▶ TASK TO CARRY OUT:
In the hard drive review, what maximum temperature was measured for the Quantum Fireball Plus LM during testing?

***** DOCUMENT PASSAGE *****

Click here for detailed specs on the Fujitsu website.

Quantum Fireball Plus LM 20.5

Quantum Fireball Plus LM 20.5

Windows 98 performance diagram

Great so see that the Quantum drive can sustain the transfer speed between 27 and 25 MByte/s within the first half of the medium. It slowly goes down to 18 MByte/s in the second half.

Windows 2000 performance diagram

Absolutely the same in Windows 2000.

Quantum Fireball Plus LM 20.5, Continued

The Fireball Plus LM looks like a typical Quantum drive, coming without any stickers. All information on the top is engraved instead. The Fireball Plus LM can't compete in the Business Disc WinMark, but it performs quite well in the Highend part. It scores worst in Ziff Davis' Content Creation Winstone 2000, which is of course only interesting if you need to run applications like Adobe Premiere, Photoshop, Macromedia Director or the audio software Sound Forge. There is mixed news regarding CPU utilization - while the drive occupies the CPU for almost half the time (!) in Windows 98, it requires less than most competitors in Windows 2000 (22%).

The drive provides a decent maximum of data transfer performance, while it is great to see that the minimum performance got also a good result. All in all you will get a very balanced hard drive, which you should not even hear working. The Quantum drive almost got the lowest noise measurement result and just the Fujitsu drive makes less noise. But there's quite an controversial issue again: Seek times under Windows 98 are quite bad, while the drive gets much better results in Windows 2000. It's in fact the fastest drive regarding access performance. The drive heated up average during our test. We measured 45 degrees max, which is tolerable of course.

Back

The backside reveals all electronic chips. Such a drive should be handled with some more care than others, because the chips at the bottom are not protected at all.

In the end I have to say that I wouldn't go for this drive if I planned to use Windows 98. Quantum's Fireball Plus LM will provide much better performance using Windows NT or Windows 2000. It's a cool and quiet drive with great NT performance, but it was not able to convince us for use with Windows 98 at all.

Quantum Fireball Plus LM 20.5
Capacity 20.5 GBytes
Rotation Speed 7,200 rpm
Average Seek Time 8.5 ms
Cache Memory 2048 KBytes
Warranty 3 years

Please click here for detailed specs on the Quantum website

Seagate Barracuda ATA ST320430A

Seagate Barracuda ATA ST320430A

Windows 98 performance diagram

This drive will provide between 25 and 28 MByte/s within the first half on the medium. In the second section, the data transfer speed will be decreasing from 25 to almost 18 MByte/s.

Windows 2000 performance diagram

Seagate's Barracuda ATA scores just as fast as under Windows 98. The only difference is the reduced CPU utilization in Windows 2000.

Seagate Barracuda ATA ST320430A, Continued

This drive should be no longer available today. Nevertheless, we wanted to include it, as it has been our reference hard drive for the last months. More than half a year ago we decided to get some of those drives, as it was one of the fastest models then. Moreover, Seagate covers the bottom of their drives (see photo below), so that the electronic parts are better protected. That is usually not too important, but as we have to change system setups over and over again, those drives have proven to be very suitable for testing.

***** RECORD LIST *****

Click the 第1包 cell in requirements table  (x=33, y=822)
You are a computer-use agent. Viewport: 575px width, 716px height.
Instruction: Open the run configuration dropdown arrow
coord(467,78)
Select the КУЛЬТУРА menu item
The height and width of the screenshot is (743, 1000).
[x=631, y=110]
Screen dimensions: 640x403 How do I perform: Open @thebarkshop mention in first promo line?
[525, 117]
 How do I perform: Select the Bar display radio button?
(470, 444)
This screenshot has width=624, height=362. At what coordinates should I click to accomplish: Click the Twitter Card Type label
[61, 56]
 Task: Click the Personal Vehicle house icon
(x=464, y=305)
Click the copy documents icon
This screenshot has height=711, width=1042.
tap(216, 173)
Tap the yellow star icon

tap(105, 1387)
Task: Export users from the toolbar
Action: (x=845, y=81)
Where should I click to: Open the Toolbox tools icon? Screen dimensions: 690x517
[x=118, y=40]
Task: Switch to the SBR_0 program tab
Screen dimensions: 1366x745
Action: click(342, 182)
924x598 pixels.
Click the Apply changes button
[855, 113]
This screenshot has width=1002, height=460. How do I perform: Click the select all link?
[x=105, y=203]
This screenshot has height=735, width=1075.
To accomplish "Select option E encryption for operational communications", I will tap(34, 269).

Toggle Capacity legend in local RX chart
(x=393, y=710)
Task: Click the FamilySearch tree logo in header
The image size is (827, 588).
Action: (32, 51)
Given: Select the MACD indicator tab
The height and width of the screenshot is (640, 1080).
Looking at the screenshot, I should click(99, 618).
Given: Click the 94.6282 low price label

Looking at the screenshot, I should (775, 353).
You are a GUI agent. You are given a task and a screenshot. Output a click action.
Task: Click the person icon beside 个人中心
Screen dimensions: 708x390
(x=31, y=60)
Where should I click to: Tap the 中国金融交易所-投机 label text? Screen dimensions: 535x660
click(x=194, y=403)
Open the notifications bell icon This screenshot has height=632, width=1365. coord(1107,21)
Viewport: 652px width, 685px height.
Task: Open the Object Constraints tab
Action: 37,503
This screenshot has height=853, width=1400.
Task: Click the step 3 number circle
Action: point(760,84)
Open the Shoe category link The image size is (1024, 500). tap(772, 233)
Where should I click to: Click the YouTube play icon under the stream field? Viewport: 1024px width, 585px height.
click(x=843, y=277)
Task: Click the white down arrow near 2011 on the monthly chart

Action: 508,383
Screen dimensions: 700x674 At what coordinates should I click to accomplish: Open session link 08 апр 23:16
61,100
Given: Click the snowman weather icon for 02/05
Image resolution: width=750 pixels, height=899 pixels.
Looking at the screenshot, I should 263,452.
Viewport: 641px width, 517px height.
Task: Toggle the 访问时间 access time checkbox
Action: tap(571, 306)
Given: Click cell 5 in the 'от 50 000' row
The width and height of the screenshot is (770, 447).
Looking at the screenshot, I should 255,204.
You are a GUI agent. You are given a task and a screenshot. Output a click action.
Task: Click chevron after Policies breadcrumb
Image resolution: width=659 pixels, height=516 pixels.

*****

▶ RESPONSE FOR THIS EXERCISE:
45 degrees